## WHAT NEEDS TO BE DONE
Only one stretch of lines is wanted: the line with "The height and" through the final line of the material. Restate it word for word, minus pictures.

## DATASET CONTENT
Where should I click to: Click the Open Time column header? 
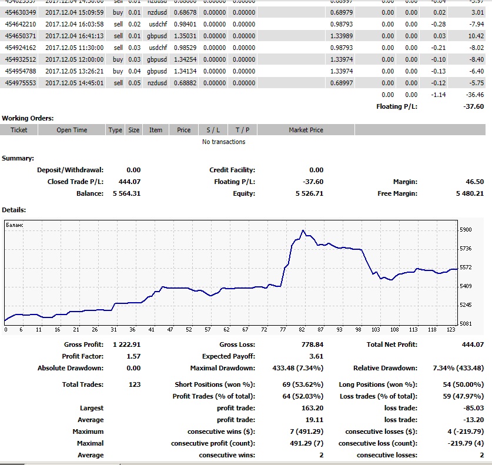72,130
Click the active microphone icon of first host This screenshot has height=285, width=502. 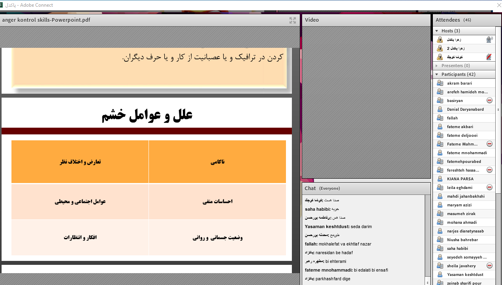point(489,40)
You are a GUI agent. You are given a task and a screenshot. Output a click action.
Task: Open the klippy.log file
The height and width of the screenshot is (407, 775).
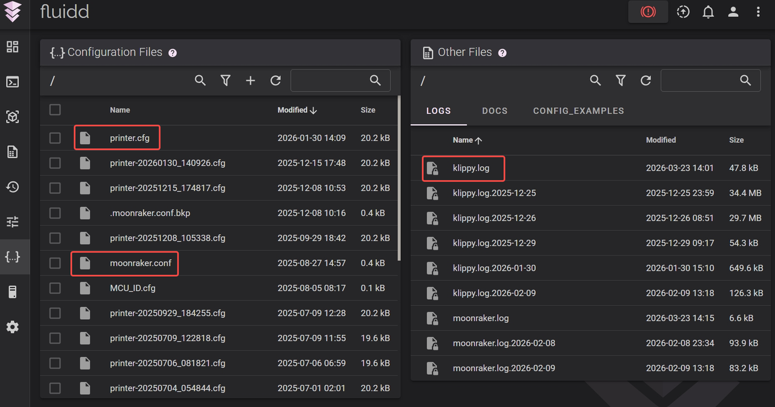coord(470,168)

## WRITTEN REPLY
The height and width of the screenshot is (407, 775).
coord(470,168)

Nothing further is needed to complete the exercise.